> _Text to read_

============

# Database Discussions > Microsoft SQL Server 2005 >  Database mail setup using gmail smtp

## yogesphu

hello,

I am trying to setup database mail and I want to use gmail outgoing server. I used below instructioin bubt these don't seem to work.
---------------------------------------------
email id: youremailid#gmail.com ( should have gmail.com)
Display Name: SQL Server
Reply email: can leave blank
Server name: smtp.gmail.com ( this is really important)
port no: 587 ( on many website this is given as 465 which is wrong, use 587 )
Check : This server requires a secure connection
Check Basic Authentication
username: youremailid@gmail.com ( should have gmail.com)
password: ( top secret , dont display ) …  :Wink: 
confirm password: confirm your password

click next and also you need to make it default public profile.

After you do this, you also have to change SQL Server Agent properties, in Properties click alerts system and then select database mail.
MOST IMRORTANT when you make changes, to SQL SERVER AGENT properties, restart only SQL SERVER AGENT.

right click SQL Server Agent and click restart, and then test your database mail.

============

Records for finding displayed items:
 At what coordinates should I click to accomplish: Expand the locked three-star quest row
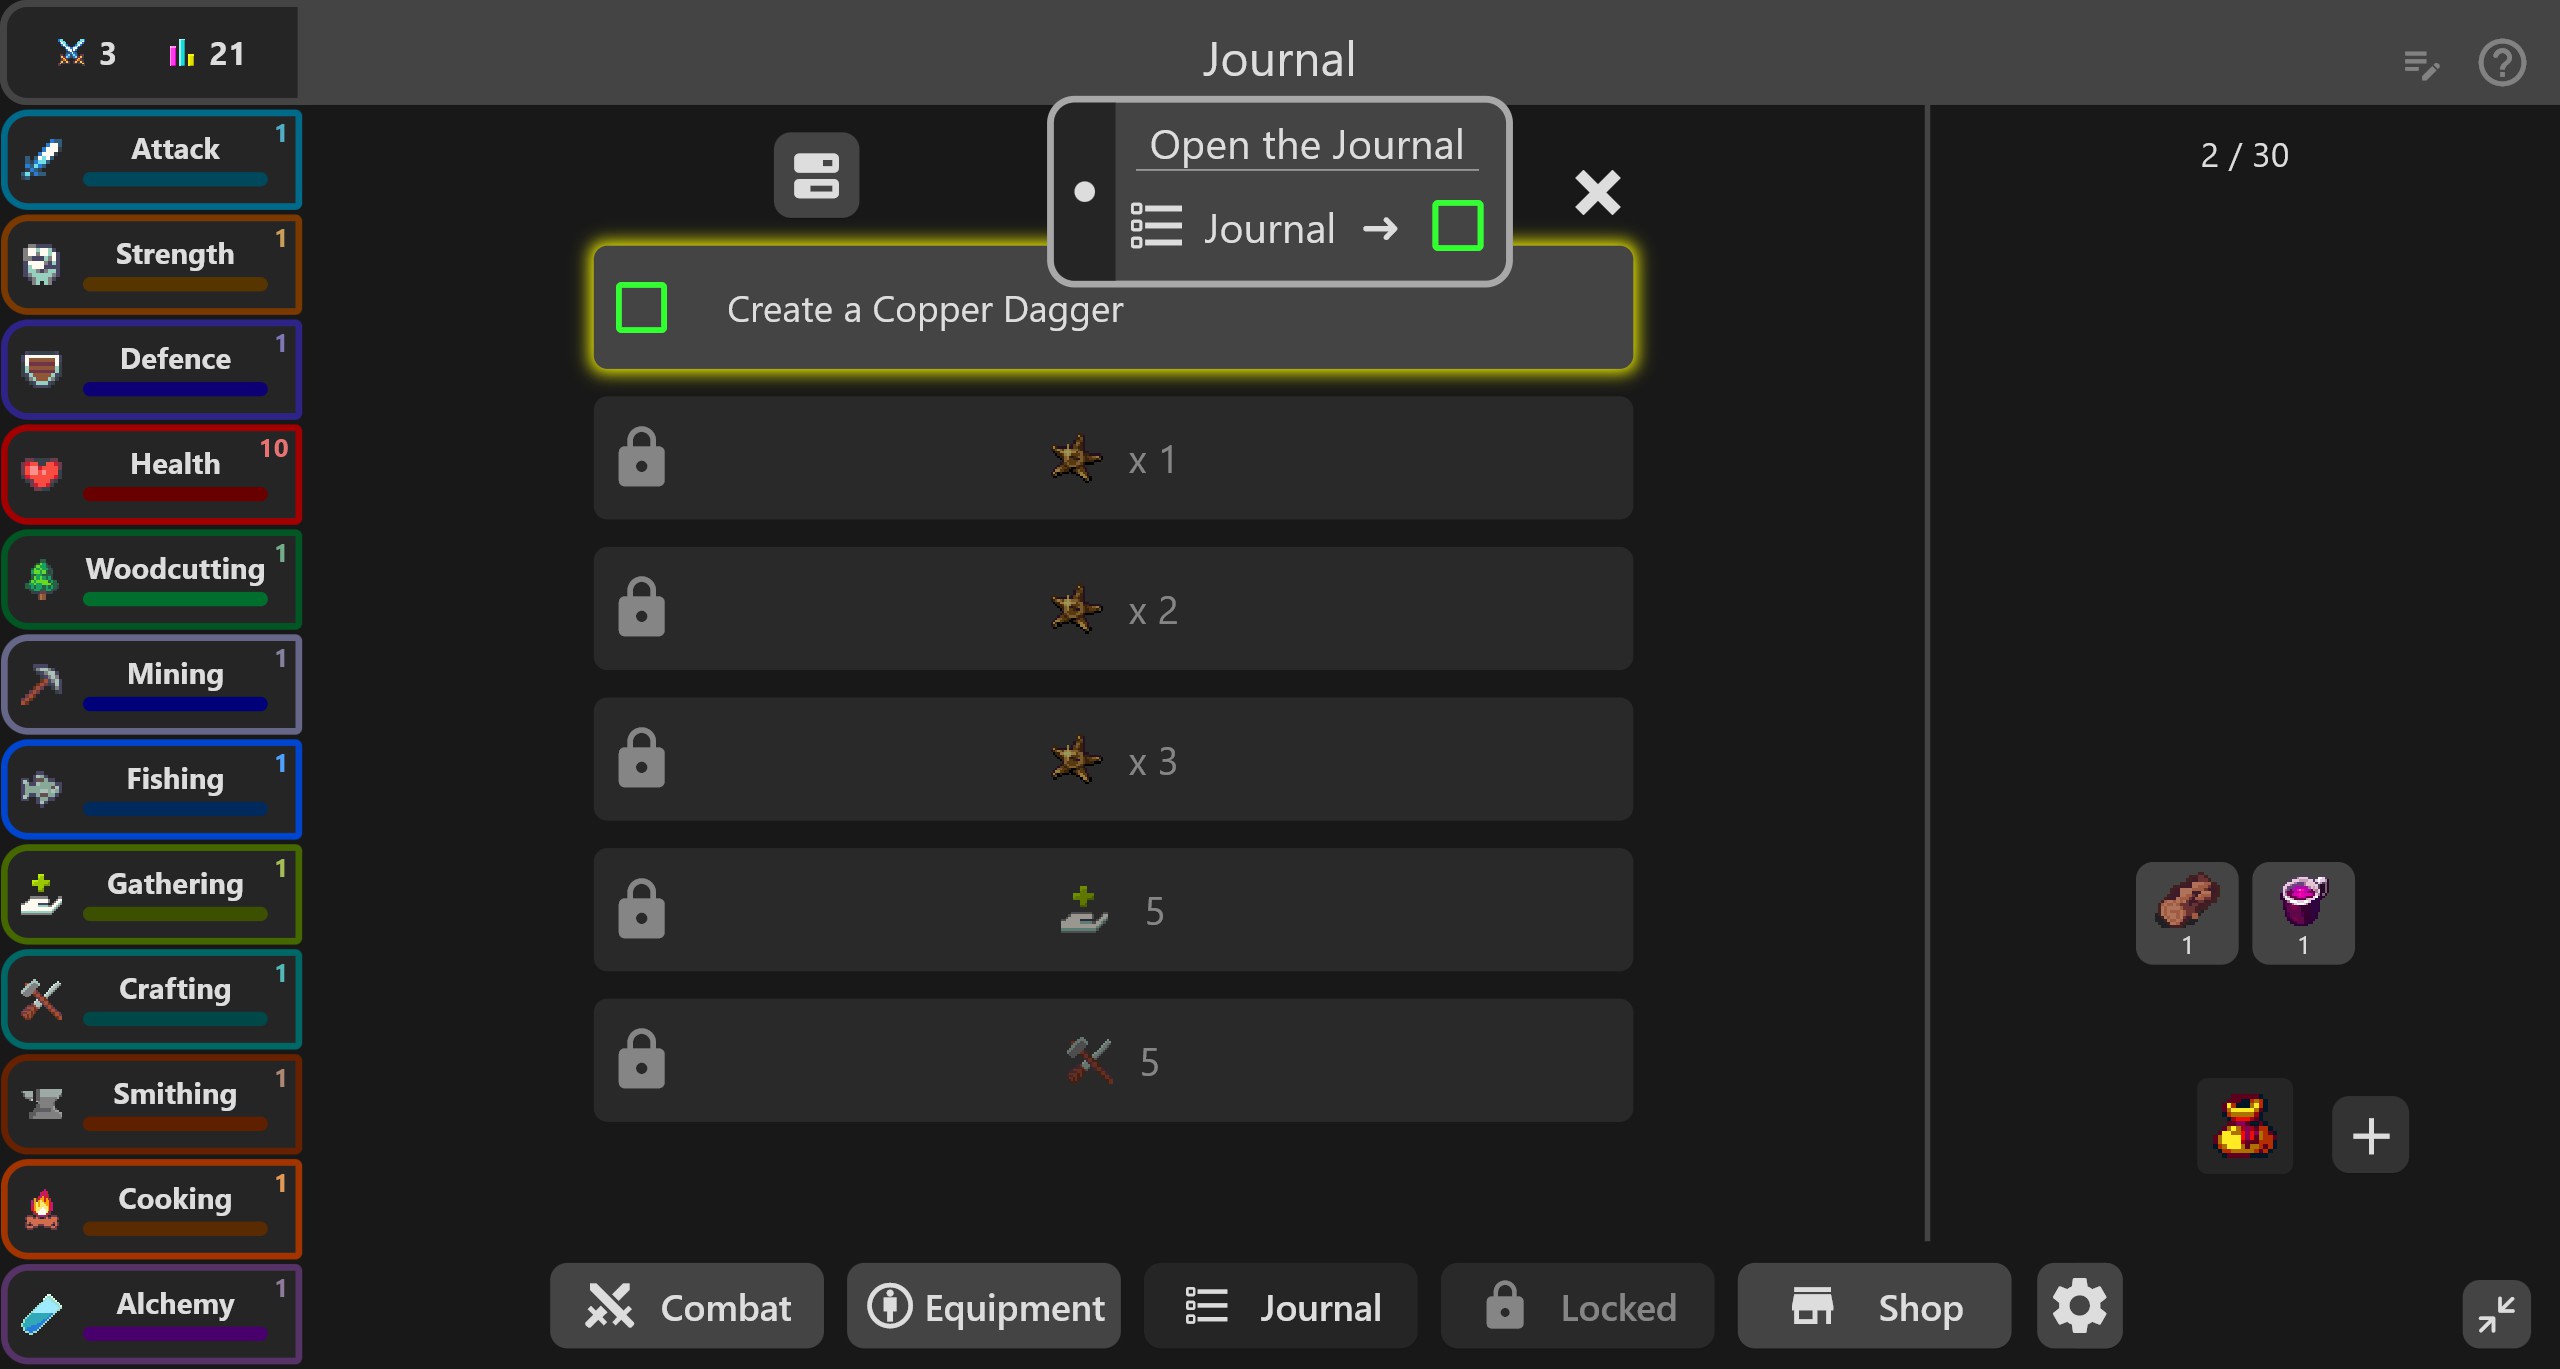[x=1112, y=760]
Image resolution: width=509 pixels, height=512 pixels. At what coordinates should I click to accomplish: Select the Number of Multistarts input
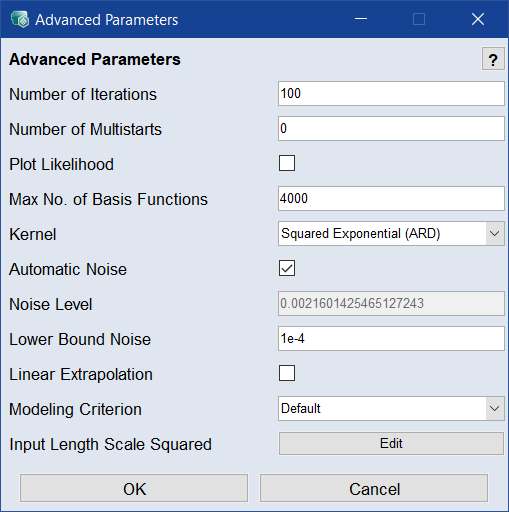click(391, 128)
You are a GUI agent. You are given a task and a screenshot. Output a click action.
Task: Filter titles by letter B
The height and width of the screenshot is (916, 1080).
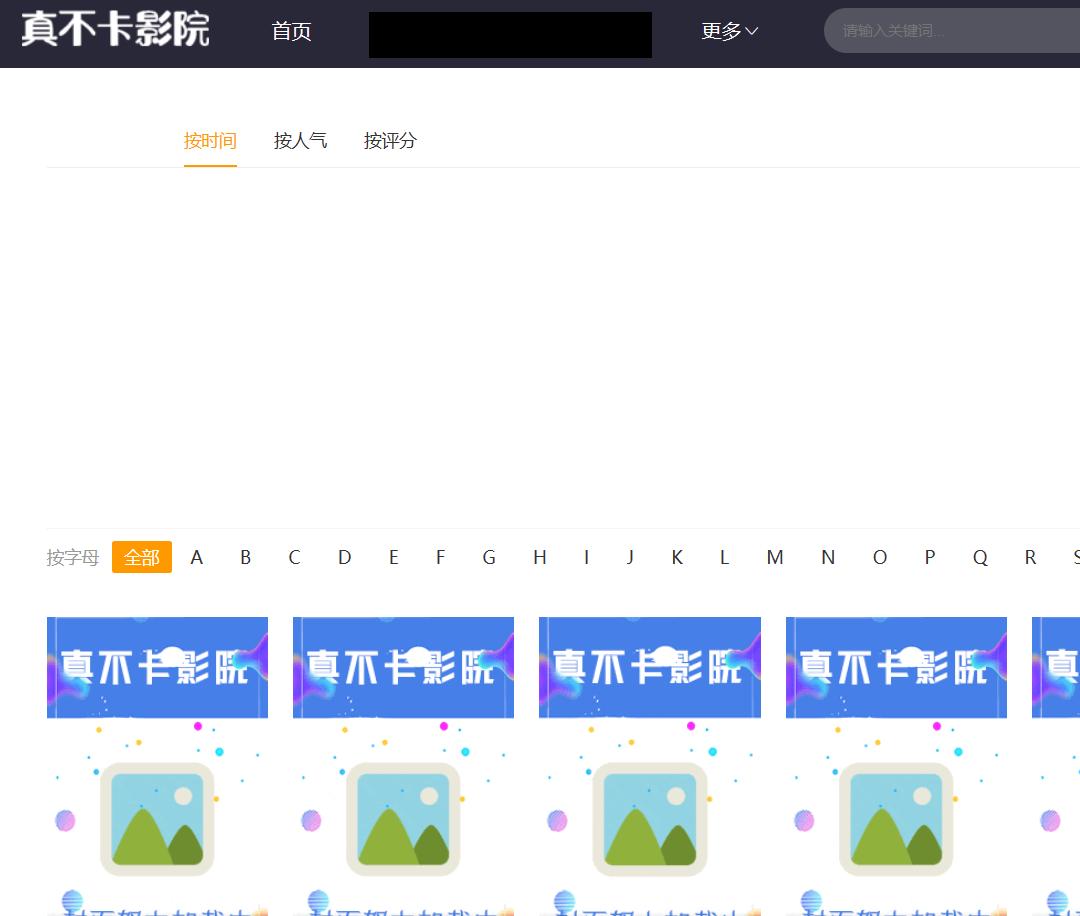tap(245, 557)
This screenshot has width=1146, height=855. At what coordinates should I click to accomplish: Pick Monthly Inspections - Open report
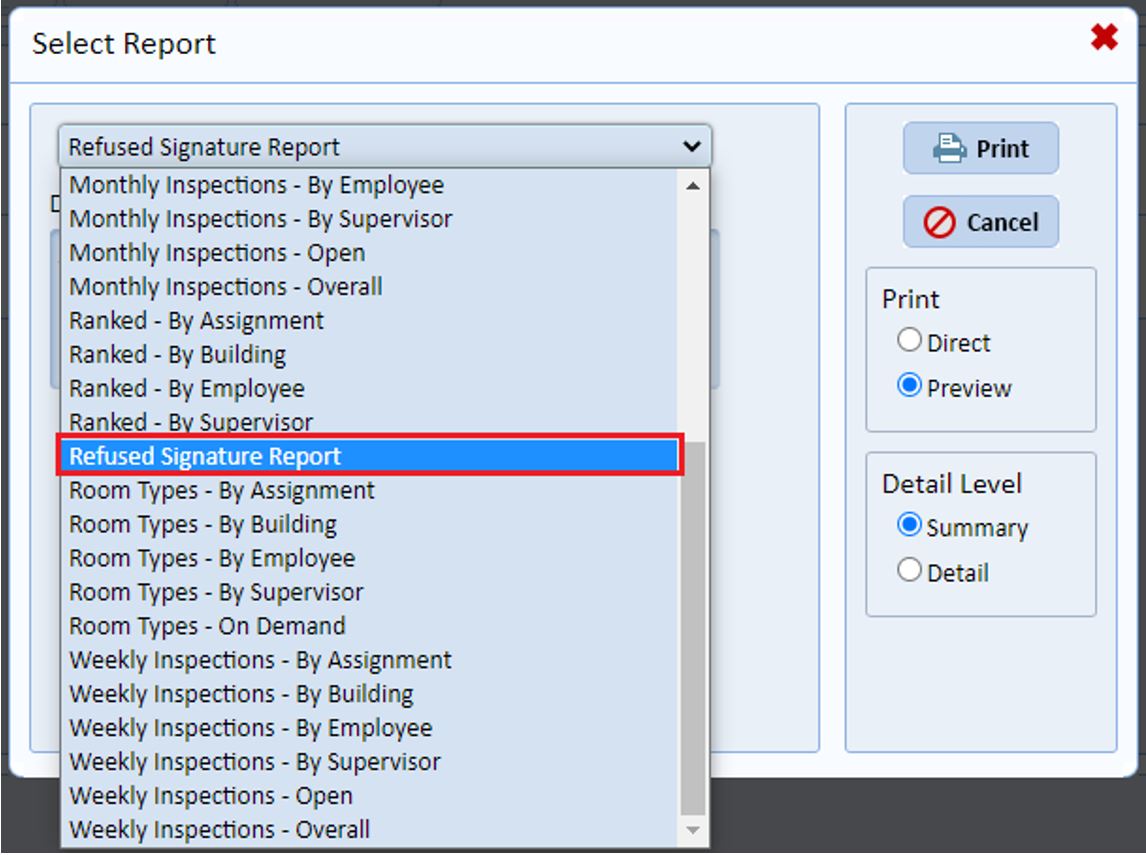click(217, 253)
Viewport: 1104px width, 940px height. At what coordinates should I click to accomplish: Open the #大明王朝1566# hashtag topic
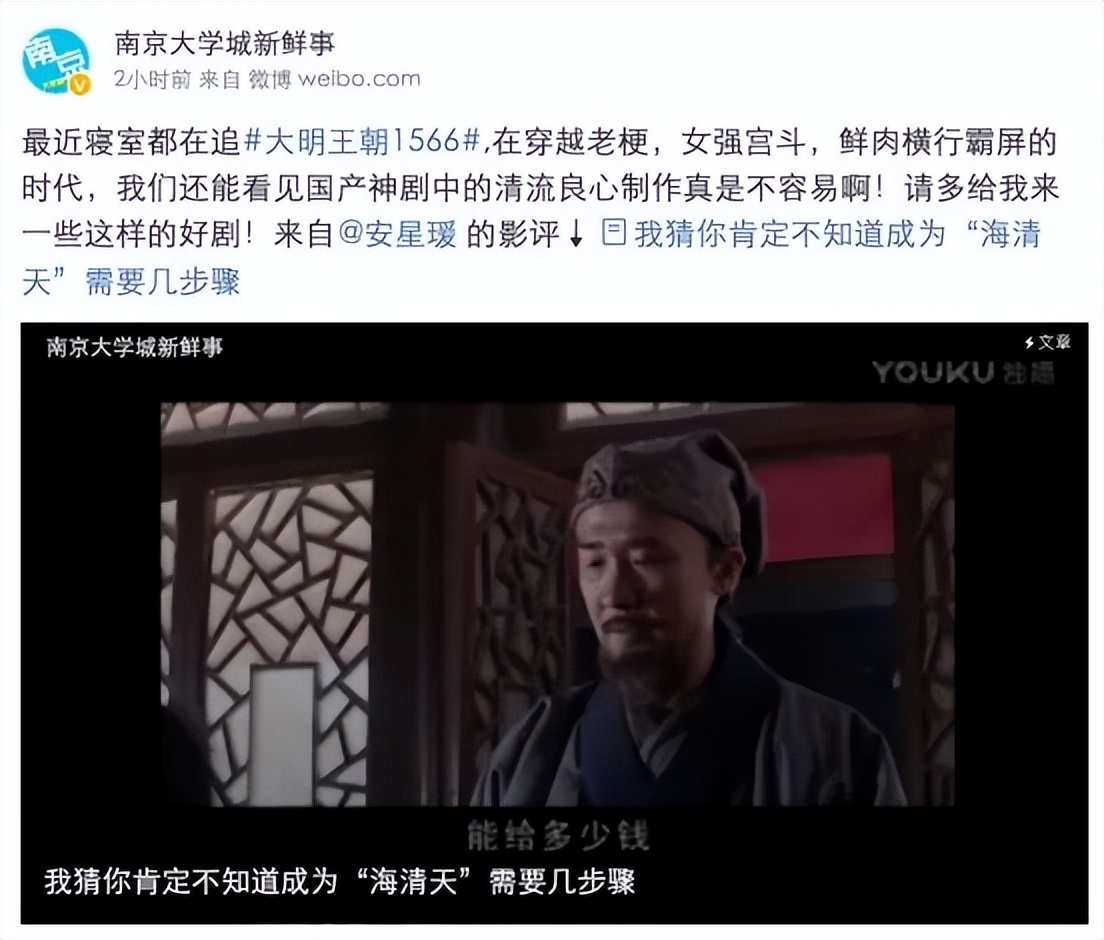coord(362,142)
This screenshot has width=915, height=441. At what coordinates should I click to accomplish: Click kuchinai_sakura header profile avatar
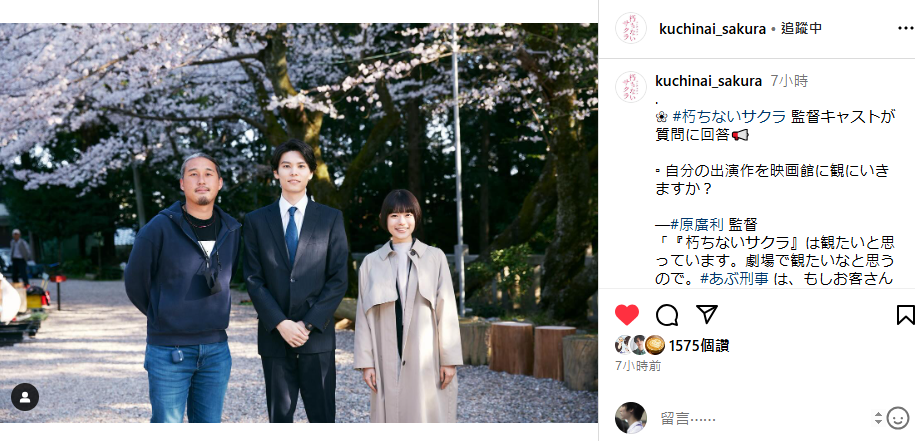click(x=631, y=28)

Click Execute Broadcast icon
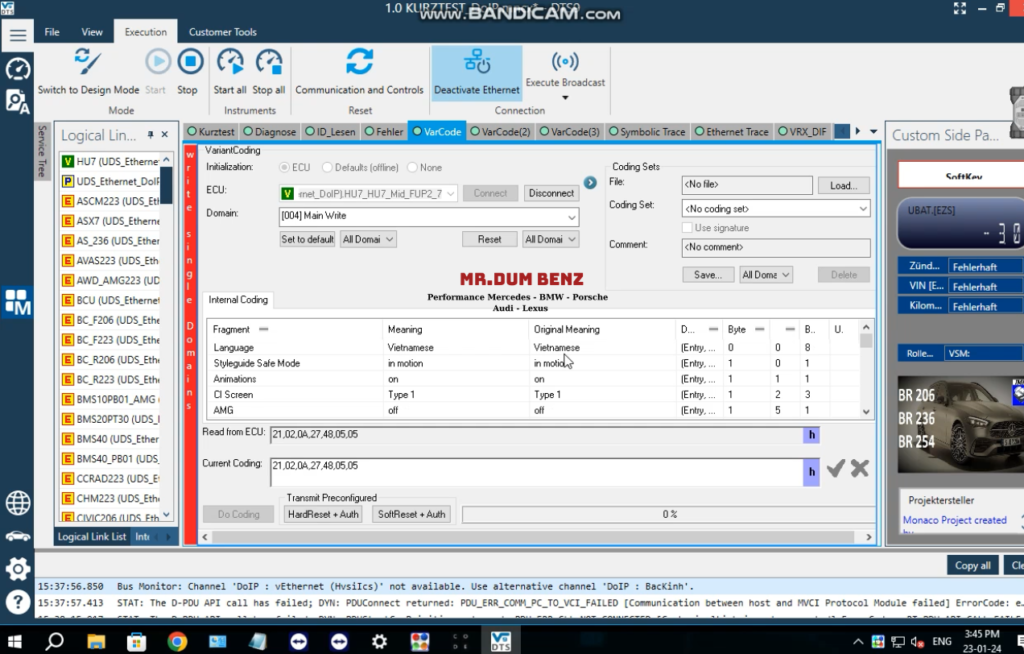click(565, 62)
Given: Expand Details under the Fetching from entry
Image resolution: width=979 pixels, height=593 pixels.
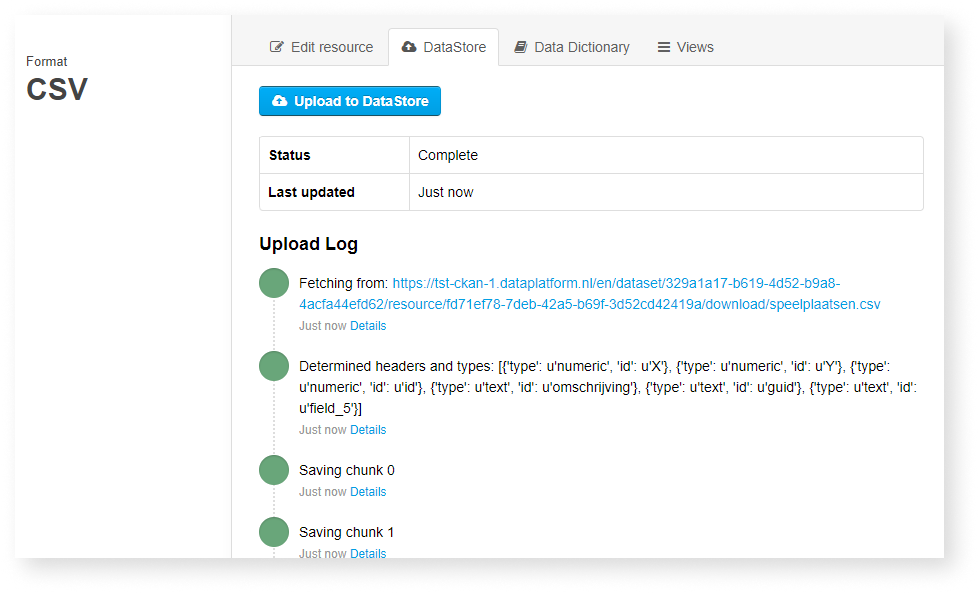Looking at the screenshot, I should pos(368,326).
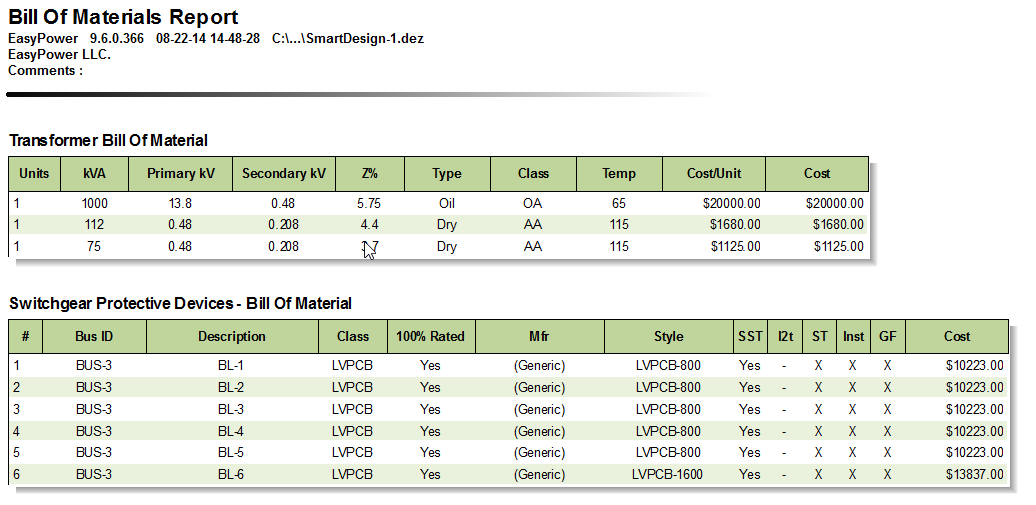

============

> _Goals_
1: According to the forum post about setting up Database Mail with Gmail, which port number should be used?
2: In the Gmail Database Mail post, turn the paragraph that begins "After you do this, you also have to change SQL Server Agent properties" into a short list that keeps its main facts.
3: Carry on the forum post about Database Mail with Gmail from its last sentence.

> _Results for each task_
1: Port 587, not 465.

2:
- Change the SQL Server Agent properties.
- In Properties, click the alert system and select Database Mail.
- After making these changes, restart only SQL Server Agent.

3:
to test, right click database mail and click send test mail… VERY IMPORTANT ( Select right profile/account from drop down list), put any email id and click send test email. click ok.
-------------------------------------------------------

Anyone has other idea or suggestion??

----------


## skhanal

Are you trying to configure it in a corporate environment?. Have you checked if your firewall policy allows to use google smtp on port 587?

----------


## yogesphu

We got it figured out yesteday. and yes connectivity to their smtp was the problem. We were not even getting ping response from smtp.gmail.com. That is sorted out now and it is working fine. Thanks for your response though. :Smilie:

----------


## rwillemain

So I can understand, the solution that was found did include opening F/W port for smtp to gmail ?  If some other action was needed, be interesting to know.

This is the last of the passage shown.